Directions
If a line of the data below holds the word "dropdown", list it.

Saved entries
____

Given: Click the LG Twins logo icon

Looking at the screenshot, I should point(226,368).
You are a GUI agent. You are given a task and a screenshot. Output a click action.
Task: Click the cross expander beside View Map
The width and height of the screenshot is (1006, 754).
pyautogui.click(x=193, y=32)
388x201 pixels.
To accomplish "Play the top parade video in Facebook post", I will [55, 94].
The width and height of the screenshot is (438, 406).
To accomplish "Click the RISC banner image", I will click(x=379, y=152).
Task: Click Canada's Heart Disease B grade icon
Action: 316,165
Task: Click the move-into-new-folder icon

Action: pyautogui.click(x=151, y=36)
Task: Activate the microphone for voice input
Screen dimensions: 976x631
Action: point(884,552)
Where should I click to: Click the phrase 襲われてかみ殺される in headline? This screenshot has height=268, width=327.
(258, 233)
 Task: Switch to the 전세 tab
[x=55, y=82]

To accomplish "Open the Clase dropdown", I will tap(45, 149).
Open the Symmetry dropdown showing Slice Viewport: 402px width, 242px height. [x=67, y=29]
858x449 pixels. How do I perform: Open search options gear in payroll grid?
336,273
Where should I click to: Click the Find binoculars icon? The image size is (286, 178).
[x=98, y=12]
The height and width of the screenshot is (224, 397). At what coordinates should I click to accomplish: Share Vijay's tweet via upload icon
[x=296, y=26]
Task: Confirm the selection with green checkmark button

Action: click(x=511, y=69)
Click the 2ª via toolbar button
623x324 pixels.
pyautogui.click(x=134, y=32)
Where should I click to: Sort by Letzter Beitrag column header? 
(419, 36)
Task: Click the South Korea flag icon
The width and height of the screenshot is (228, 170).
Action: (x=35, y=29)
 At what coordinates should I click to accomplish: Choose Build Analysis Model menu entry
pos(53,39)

____

Task response
To accomplish "Open the Clase dropdown", I will tap(45, 149).
Open the Symmetry dropdown showing Slice Viewport: 402px width, 242px height. [x=67, y=29]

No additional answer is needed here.